So You Want to Buy A Kayak?


Hopefully, you are either intrigued by our trips and trash talking, and want to get involved in our outings or maybe you just found this searching for information on how to pick a kayak. Either way, the really short answer is the best kayak for you is the one you can afford and will use!

If you take 4 years to save up for that Hobie Pro Angler 14 you have always wanted, but haven’t bought your first starter kayak in the meantime, that is 4 years you are stuck on the banks and sidelined from some of the best fishing!

Now understand, I fully support saving for your dream purchase and working towards a goal like that. A Pro Angler 14 is the ultimate on my wish list and something I am working towards as well. Especially the 2020 model with the new 360 drive! But that is a topic for another day and in the meantime, I have found some very good kayaks that are perfect for my current needs and get my into the sport so I can learn and gather experience. That way, when I do get my Pro Angler, I will have the knowledge and experience needed to get the most out of my purchase I saved so long to acquire!

Kayak fishing can be as cheap or expensive as you want to make your adventures. A $300 used kayak and a $40 Walmart special fishing rod with get you started for a minimum investment and maximum reward!


The sport is incredibly addicting, and there are much higher price points you will start aiming for in short order! Each price point comes with it’s own benefits, and one of the big upsides is you can always TRADE UP. That used kayak you bought as a starter yak is probably still worth $250 or $300 in a year or two when you feel the need to upgrade!

Craigslist, OfferUp or Facebook Market Place are all treasure troves of hidden gems just waiting for the right person to come along at the right time. What was an eyesore to someone else’s wife who wants her back yard cleared can become your new ticket to better fishing and the kayak fishing community!

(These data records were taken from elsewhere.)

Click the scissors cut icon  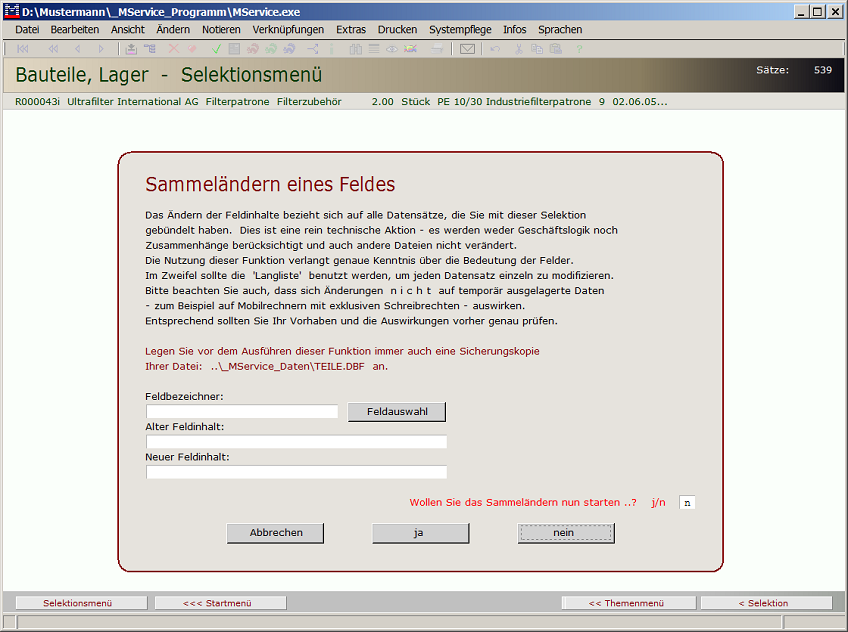coord(519,49)
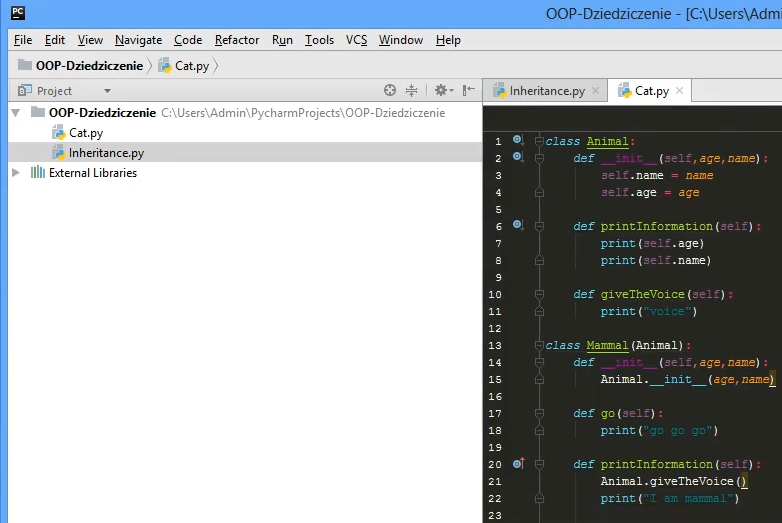Hide the Project tool window
This screenshot has width=782, height=523.
pos(469,90)
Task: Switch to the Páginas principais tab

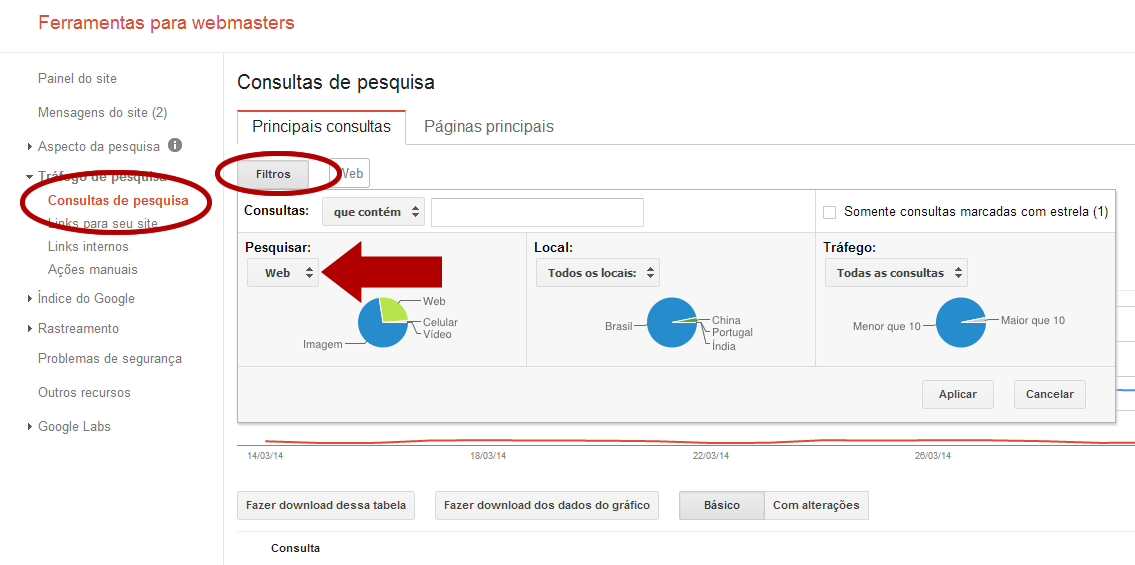Action: click(x=488, y=127)
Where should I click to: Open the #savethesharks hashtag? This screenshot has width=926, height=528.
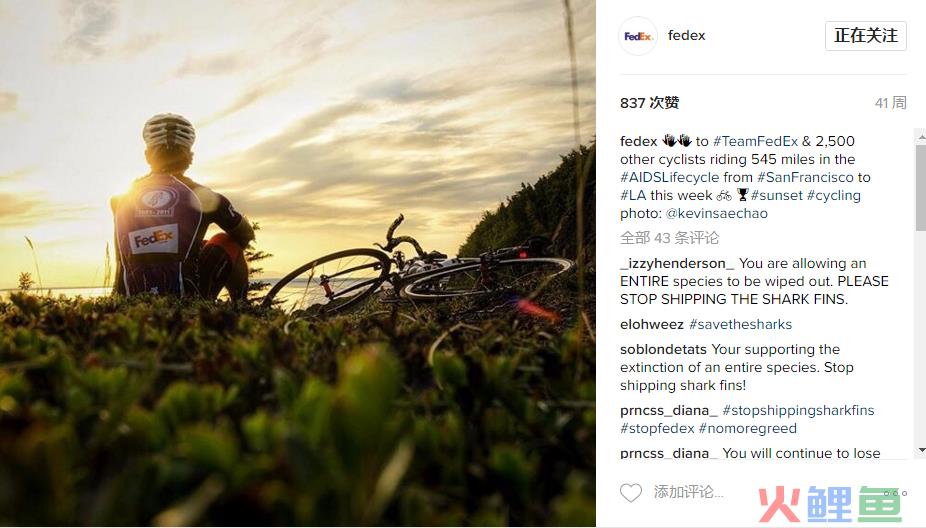[740, 324]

There are a myriad of options for your kayak which depend on your style and price point, but at its most basic level there will be two primary types of kayaks you run into while searching for your new ride: a Sit-In kayak or a Sit-On-Top (SOT). The sit-in type kayaks are the classic touring shape with high sides and a formed cockpit surrounding the paddler.


These kayaks can be very stable because your center of gravity is kept very low . Your seat is either level with or even below the surrounding waterline, and the high sides surrounding the cockpit keep water from splashing you. These are typically used for touring or distance travel and, in my opinion, are not the most suitable fishing kayak.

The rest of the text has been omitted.